» **About this exercise**: In this exercise, return only the lines that run from the line with "Given: Toggle the show cursor button" to the end of the entries below, both included. Pictures are not copied.

» **Supplied data**:
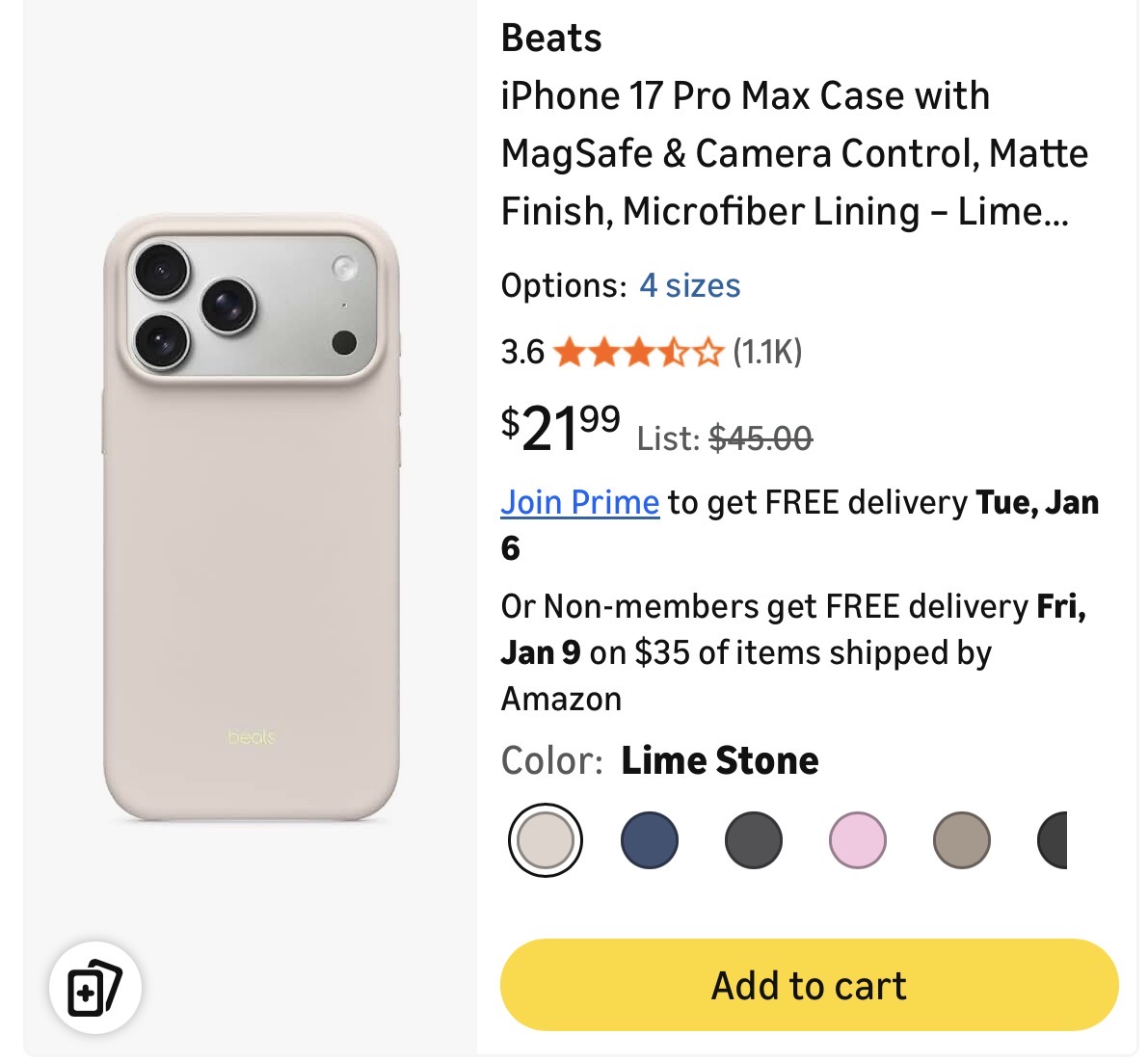The image size is (1148, 1061).
Task: Click the orange star rating icons
Action: point(637,353)
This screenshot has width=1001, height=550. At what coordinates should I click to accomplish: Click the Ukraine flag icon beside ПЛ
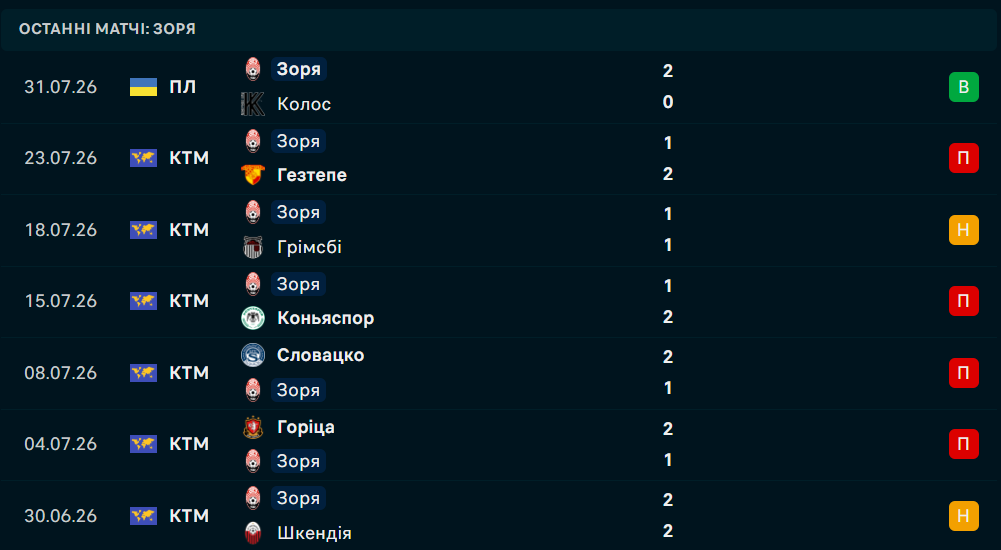click(x=144, y=87)
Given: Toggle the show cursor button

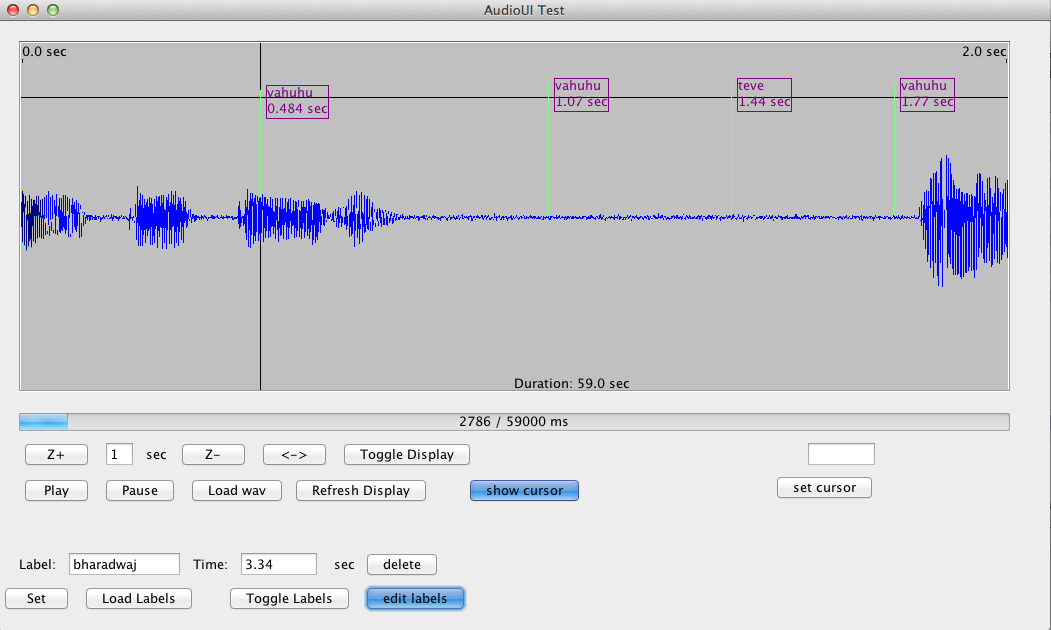Looking at the screenshot, I should click(x=524, y=491).
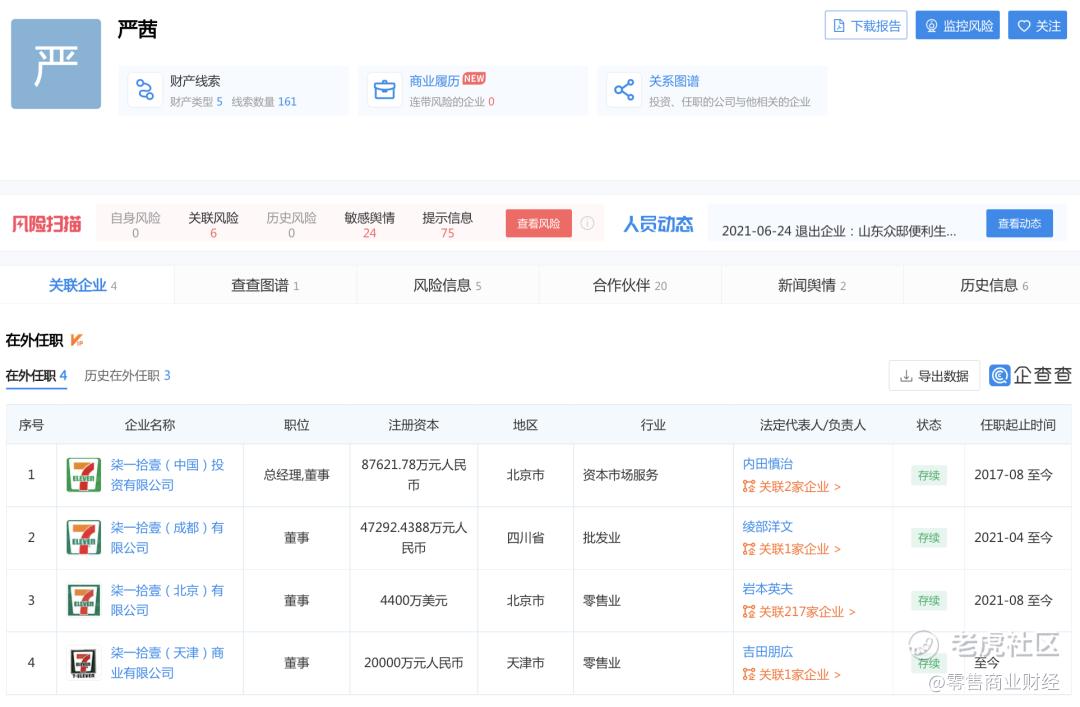Click the 财产线索 asset clue icon
The width and height of the screenshot is (1080, 707).
click(x=145, y=91)
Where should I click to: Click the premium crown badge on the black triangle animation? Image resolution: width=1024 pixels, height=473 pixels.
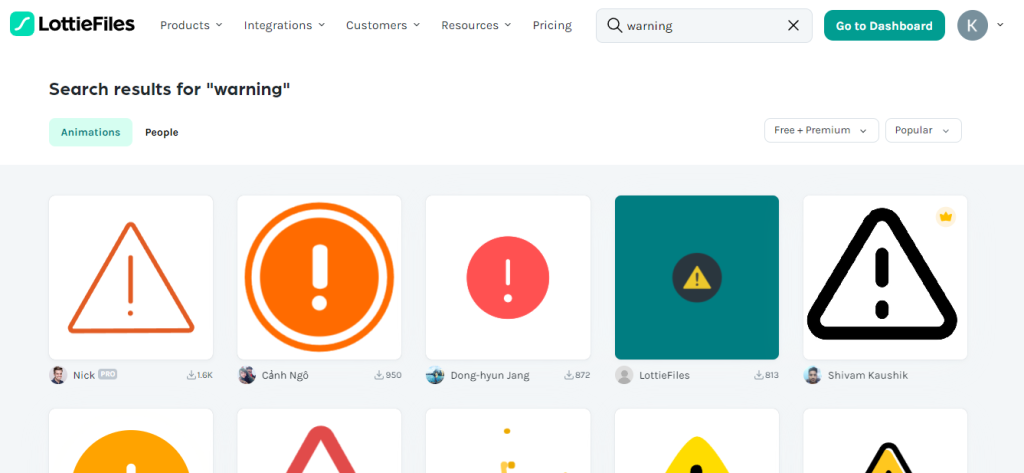click(944, 217)
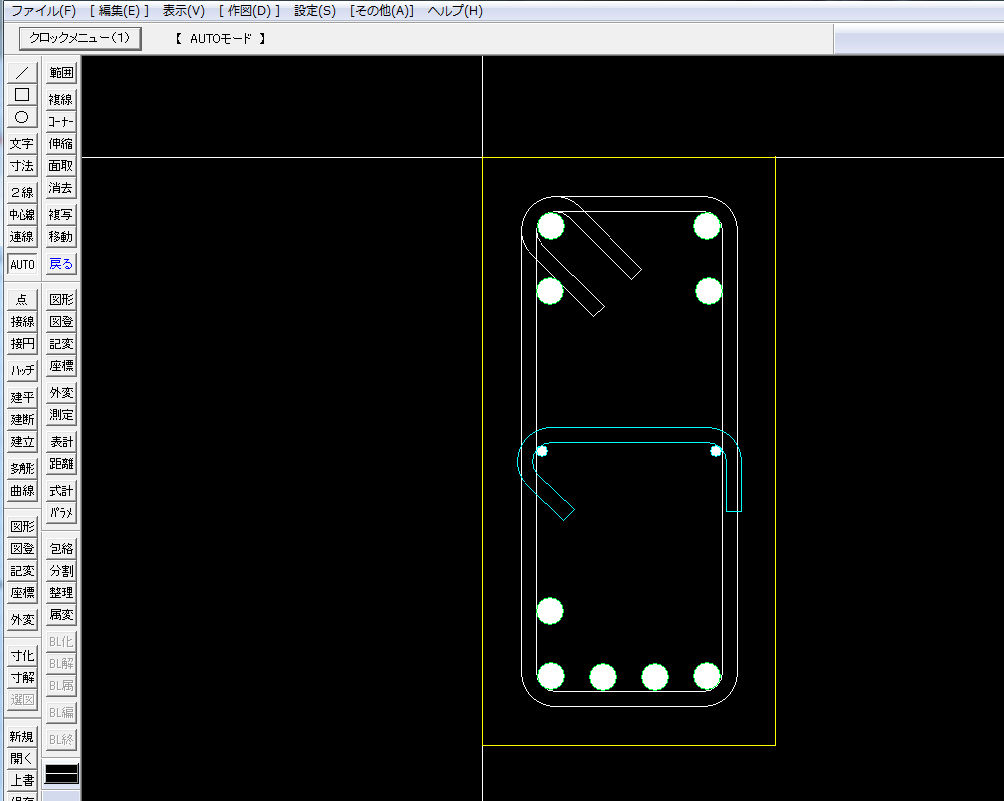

» **Reply**:
Given: Toggle the show cursor button

Looking at the screenshot, I should click(x=524, y=491).
Click the 财产线索 asset clue icon
The width and height of the screenshot is (1080, 707).
click(x=145, y=91)
Where should I click to: Click the premium crown badge on the black triangle animation? Image resolution: width=1024 pixels, height=473 pixels.
click(944, 217)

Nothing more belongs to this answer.